Did the police enter onto property to search your vehicle without a warrant? You might be able to get your case dismissed! By Morgan Wallace*

*Case Law Ltd. Extern and South Texas College of Law student

The California Court of Appeals declared the seizure of a defendant’s vehicle on the private property of another, a Fourth Amendment violation. (People v. Rorabaugh (Jan. 25, 2022, No. C090482) ___Cal.App.5th___ [2022 Cal. App. LEXIS 60].) In People v. Rorabaugh, the police acquired search warrants for the defendants’ homes and any vehicles at the properties. Id. at 21. When executing the warrant, the defendant informed the police that his vehicle was on a nearby ranch. Id. at 7. The police seized the car from the ranch without obtaining a separate warrant for the ranch or vehicle. Ibid. The murder victim’s DNA evidence was found in the trunk of the car. Ibid. This evidence was significant in the prosecution’s case against the defendants—the prosecutor used the evidence as a reason to convict in his closing argument. Id. at 1. Prior to trial, the defendant filed a motion to suppress the evidence, arguing a Fourth Amendment violation because the car was obtained without a warrant from private property. Id. at 9. The trial court denied the motion based on the “automobile exception” created by the U.S. Supreme Court, which states that officers “can search a car independent of the detention or arrest of the defendant when there is probable cause to believe the vehicle contains evidence of a crime” and such probable cause also applies to cars parked on the private property of another. Id. at 12. The defendant appealed, arguing that the “automobile exception” is limited to the vehicle and does not allow police to enter the private property the automobile is on without a warrant because the defendant had an expectation to privacy. Ibid. The People argued the “automobile exception” applied because the defendant’s vehicle was 200 yards away from the “curtilage” of the landowner’s home. Id. at 14. Additionally, argued that the car was considered evidence of the commission of murder, rendering the seizure lawful without a warrant under the “instrumentality of the crime exception.” Ibid. The People also argued that the defendant had no right to privacy on this property because he did not reside there. Ibid.

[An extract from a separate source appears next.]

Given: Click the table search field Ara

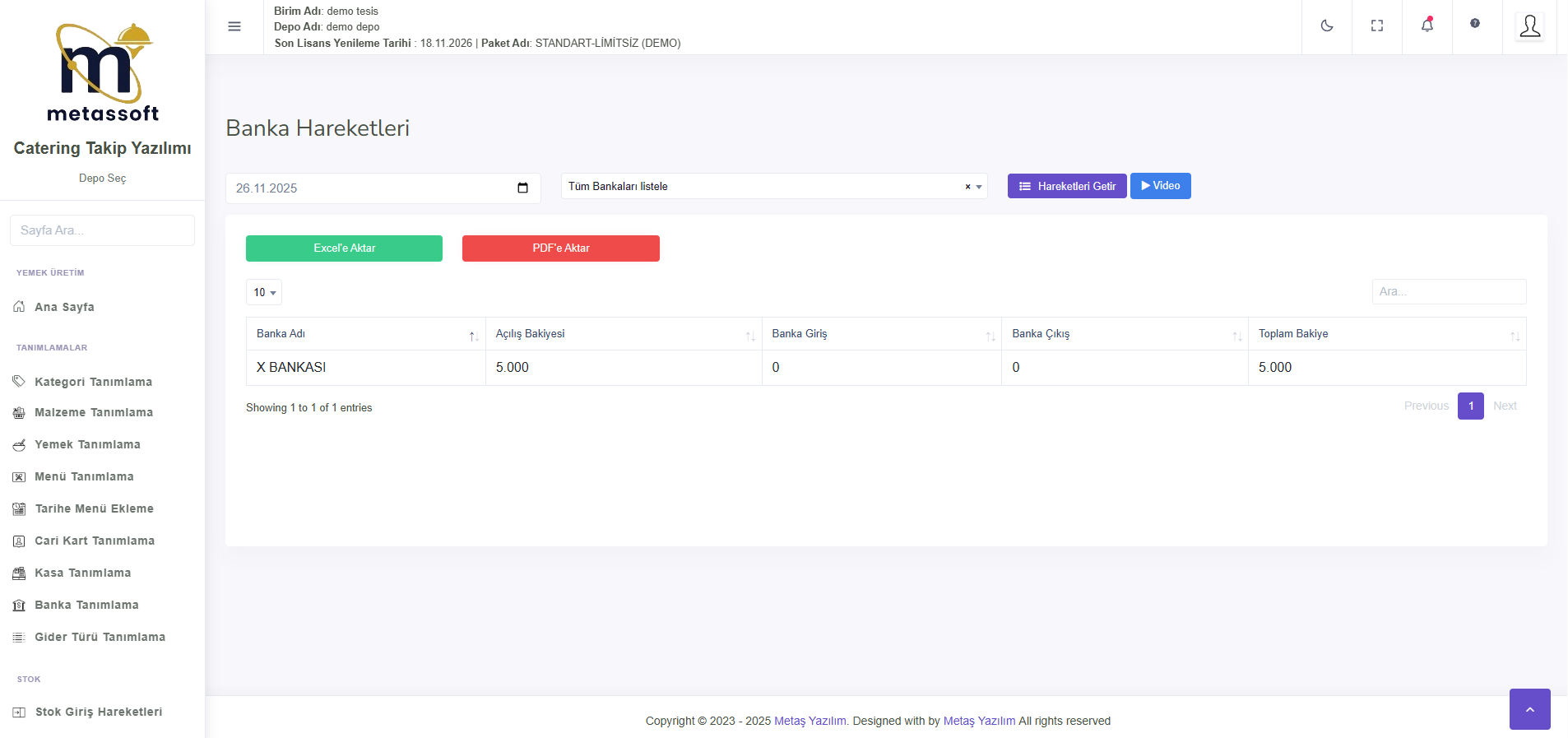Looking at the screenshot, I should coord(1448,291).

The appellate court applied Coolidge which ruled that “the automobile exception to the Fourth Amendment’s warrant requirement did not apply to seizure and subsequent search at a police station of a car that was parked in plain view in the defendant’s driveway, when defendant already had been arrested inside his home. This was so despite probable cause to search the car.” Rorabaugh, supra, No. C090482, LEXIS, 22. The rationale is that probable cause, absent exigent circumstances, does not provide police with justification to search and seize the car without a warrant. Id. at 23. The Court of Appeals found that under Coolidge:

“if (a) police do not have an otherwise lawful right of access to an unattended car on private property, and (b) it is not impracticable to obtain a warrant, then (c) warrantless seizure of the car accomplished by trespassing on private property (and subsequently searching the car at another location) is a violation of the Fourth Amendment, and does not fall within the automobile exception, even if there is probable cause to search it.” Id. at 21.

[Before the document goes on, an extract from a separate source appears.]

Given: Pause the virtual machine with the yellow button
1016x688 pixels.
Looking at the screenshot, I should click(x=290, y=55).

Because of this Fourth Amendment violation, the trial court should have granted the motion to suppress the evidence obtained from the illegal search and seizure of the car. Ibid. Thus, the Court of Appeals ruled the evidence was inadmissible. Id. at 31. As for the decision to remand, the People argued the conviction should stand because the admission of the evidence by the trial court was a harmless error—the defendant would have been convicted without it. Id. at 30. The Court of Appeals disagrees, stating that the DNA evidence was relied upon in the prosecutor’s closing argument. Id. at 29. The conviction was reversed and remanded with an instruction that the trial court suppress the evidence acquired from the car. Id. at 34.

The evidence obtained in the illegal search and seizure of the defendant’s car was the biggest piece of physical evidence the prosecution had. The Court of Appeals’ decision put the Constitutional rights of the defendant above achieving a murder conviction to ensure he was granted a fair trial. In doing so, the court set a precedent that warrant-less probable cause is not sufficient to seize a defendant’s vehicle on the property of another. This is an important expansion of an individual’s right to privacy beyond their own property.